A fine comparison of GPU and CPU architecture is described by Niels Hagoort in his blog post “Exploring the GPU Architecture“.
However, due to their architecture, GPUs are not only ideal for graphics applications, but for all applications where a very large number of arithmetic operations have to be executed in parallel. This includes blockchain, ML, AI and any kind of data analysis (number crunching).
What’s the concept behind Bitfusion?
The concept of using physical GPU resources from virtual machines is not new. In previous approaches, the consuming VM had to be on a host system that had a physical GPU resource itself. The GPU could then be used either exclusively by DirectPath I/O, or by Nvidia Grid.
DirectPath I/O provides a PCI resource such as a graphics card (GPU) exclusively to a VM. The GPU cannot be shared with other VMs. Migration of this VM to other hosts (vMotion) is not possible.
Nvidia Grid splits the physical GPU into multiple virtual vGPUs, which can then be used by multiple VMs on the same host.
Both solutions have one thing in common: All VMs that use GPU resources must be located on the same host that has the physical GPU resource. This has implications for cluster design. Either I can run VMs that consume GPU only on selected ESXi hosts, or I must provide all compute hosts with appropriate graphics hardware. GPU and compute are always coupled.
The idea behind Bitfusion
VMware Bitfusion decouples physical GPU resources from consumers by providing physical GPU resources as a pool on the network. Consumers (VMs, containers or bare-metal servers) no longer need to run on the same hardware as the GPU.
Applications can share physical GPU resources that are no longer exclusively allocated to individual VMs. Applications can run on specially prepared VMs, containers, or physical systems. They use GPU compute power from a pool of Bitfusion servers over the LAN, claiming resources only for the duration of an application or session’s execution. The GPU resources are returned to the pool as soon as the respective application or sessions are finished.
The core of a Bitfusion cluster is the Bitfusion Server Appliance. It receives GPU resources from the ESXi host, which are provided to it via DirectPath I/O. One or more appliances are provisioned per ESXi host and multiple appliances can be connected to form a Bitfusion cluster. The number of physical GPU per appliance determines how many resources a client can book simultaneously, Currently, a process can only address one Bitfusion server at a time. The Bitfusion Cluster controls the allocation of resources.

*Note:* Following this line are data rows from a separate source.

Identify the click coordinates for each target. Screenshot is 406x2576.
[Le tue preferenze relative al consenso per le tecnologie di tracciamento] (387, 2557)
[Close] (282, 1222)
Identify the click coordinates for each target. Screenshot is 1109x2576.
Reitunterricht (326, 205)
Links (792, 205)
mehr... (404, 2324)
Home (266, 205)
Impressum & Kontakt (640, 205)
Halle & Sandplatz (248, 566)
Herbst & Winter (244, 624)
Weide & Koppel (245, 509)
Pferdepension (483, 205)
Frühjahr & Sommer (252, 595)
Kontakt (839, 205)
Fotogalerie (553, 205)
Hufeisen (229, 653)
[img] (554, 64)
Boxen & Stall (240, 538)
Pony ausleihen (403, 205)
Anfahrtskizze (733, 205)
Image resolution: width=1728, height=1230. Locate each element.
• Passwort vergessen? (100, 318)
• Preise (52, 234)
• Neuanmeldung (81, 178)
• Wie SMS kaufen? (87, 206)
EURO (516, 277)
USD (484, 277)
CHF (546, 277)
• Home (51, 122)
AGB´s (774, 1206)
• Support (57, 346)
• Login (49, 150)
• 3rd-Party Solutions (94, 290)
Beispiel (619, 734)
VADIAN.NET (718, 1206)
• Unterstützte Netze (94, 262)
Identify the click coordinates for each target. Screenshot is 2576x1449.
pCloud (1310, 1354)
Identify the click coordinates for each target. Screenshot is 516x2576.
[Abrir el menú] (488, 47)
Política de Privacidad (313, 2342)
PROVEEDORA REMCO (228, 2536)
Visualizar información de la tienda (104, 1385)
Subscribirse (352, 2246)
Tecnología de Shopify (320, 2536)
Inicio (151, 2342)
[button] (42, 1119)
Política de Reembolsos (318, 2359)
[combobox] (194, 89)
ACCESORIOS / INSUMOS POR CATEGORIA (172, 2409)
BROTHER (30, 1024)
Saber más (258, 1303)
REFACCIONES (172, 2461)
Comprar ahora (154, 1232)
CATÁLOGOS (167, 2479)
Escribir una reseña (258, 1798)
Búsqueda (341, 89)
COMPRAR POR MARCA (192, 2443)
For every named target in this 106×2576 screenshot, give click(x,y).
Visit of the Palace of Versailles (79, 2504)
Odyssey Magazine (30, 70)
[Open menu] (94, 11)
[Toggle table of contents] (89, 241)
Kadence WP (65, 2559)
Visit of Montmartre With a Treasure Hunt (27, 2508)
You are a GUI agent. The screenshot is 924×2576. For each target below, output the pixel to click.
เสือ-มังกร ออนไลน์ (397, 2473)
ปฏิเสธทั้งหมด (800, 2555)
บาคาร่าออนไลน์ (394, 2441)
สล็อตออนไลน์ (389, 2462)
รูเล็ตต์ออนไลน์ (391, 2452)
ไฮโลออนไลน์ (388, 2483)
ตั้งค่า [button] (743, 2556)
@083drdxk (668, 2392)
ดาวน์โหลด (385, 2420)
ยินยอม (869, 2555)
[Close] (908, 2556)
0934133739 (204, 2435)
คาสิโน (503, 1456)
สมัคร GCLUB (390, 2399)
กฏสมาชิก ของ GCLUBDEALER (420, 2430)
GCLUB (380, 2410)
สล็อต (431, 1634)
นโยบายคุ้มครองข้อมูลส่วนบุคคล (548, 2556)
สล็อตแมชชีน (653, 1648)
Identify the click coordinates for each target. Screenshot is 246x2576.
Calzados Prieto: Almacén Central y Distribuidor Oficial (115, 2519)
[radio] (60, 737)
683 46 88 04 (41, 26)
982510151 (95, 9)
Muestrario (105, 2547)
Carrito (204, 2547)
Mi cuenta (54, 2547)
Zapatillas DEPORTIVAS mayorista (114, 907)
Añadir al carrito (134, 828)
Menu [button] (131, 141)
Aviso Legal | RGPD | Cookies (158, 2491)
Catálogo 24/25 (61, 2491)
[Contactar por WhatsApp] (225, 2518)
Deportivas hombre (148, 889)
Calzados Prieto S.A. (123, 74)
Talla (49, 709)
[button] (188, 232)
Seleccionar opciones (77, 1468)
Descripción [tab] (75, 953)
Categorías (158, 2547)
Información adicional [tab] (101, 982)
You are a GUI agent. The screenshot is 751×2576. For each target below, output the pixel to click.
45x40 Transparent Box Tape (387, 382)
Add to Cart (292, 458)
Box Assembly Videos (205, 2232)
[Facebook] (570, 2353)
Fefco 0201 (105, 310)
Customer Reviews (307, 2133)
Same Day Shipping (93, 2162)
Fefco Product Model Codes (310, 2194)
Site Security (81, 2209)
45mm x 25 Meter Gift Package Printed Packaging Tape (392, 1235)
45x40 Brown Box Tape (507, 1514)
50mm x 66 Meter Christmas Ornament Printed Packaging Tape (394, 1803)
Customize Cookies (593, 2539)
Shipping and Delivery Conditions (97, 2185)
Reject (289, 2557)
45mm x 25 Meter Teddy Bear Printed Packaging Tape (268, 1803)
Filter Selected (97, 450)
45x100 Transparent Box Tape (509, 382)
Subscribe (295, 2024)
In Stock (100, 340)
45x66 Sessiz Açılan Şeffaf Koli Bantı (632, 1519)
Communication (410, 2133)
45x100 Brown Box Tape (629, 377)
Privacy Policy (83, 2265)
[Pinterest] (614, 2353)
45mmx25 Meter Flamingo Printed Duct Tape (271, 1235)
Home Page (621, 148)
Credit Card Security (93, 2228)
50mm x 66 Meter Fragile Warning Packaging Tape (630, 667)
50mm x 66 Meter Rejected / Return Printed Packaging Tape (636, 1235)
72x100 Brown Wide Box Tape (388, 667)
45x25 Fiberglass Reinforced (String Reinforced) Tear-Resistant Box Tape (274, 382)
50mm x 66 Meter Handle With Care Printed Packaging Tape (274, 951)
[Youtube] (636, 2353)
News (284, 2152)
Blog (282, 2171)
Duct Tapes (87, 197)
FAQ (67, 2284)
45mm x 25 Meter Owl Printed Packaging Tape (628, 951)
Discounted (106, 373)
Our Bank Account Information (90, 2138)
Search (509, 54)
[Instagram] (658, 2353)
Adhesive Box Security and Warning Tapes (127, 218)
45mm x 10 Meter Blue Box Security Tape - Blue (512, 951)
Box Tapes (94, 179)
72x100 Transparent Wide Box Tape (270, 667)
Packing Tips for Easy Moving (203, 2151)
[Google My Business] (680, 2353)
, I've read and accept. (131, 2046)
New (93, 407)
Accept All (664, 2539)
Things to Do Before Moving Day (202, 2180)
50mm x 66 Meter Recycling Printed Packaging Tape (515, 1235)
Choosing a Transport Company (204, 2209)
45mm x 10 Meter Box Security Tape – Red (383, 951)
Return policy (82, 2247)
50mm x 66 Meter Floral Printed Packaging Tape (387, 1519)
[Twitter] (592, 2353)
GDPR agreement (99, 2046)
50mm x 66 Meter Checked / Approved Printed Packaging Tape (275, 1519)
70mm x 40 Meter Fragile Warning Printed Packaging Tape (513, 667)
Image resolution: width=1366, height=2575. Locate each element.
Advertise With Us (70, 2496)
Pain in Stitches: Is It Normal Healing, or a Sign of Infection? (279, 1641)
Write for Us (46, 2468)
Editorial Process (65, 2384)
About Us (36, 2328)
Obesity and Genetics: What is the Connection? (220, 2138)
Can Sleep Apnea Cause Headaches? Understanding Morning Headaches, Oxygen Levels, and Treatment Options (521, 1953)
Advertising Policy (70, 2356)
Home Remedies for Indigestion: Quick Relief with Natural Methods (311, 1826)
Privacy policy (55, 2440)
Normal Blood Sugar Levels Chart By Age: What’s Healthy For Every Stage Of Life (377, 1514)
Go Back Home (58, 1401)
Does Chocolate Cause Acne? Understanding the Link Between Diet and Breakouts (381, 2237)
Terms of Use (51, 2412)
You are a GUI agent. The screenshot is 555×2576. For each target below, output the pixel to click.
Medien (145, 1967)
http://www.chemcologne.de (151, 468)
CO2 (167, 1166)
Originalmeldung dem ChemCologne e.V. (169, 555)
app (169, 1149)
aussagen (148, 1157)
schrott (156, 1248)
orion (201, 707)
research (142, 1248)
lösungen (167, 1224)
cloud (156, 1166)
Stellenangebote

- Bitfusion Server: Provides GPU compute resources over the network
- Bitfusion Clients: Consume GPU processing resources from the Bitfusion server. Work packets are transmitted to the Bitfusion server over LAN and the results are in turn sent back to the clients over LAN. The clients write directly to the GPU RAM. Thus, when GPU resources are booked, it is not GPU processing time that is requested, but rather shares of GPU memory.
Client applications transfer program code to the physical GPU via the CUDA API. CUDA is a programming language developed by Nvidia in which parts of the program code are executed on the GPU. The GPU thus acts as a coprocessor of the CPU.
CUDA supports Nvidia graphics cards from version GeForce 8 and Quadro cards from series FX 5600.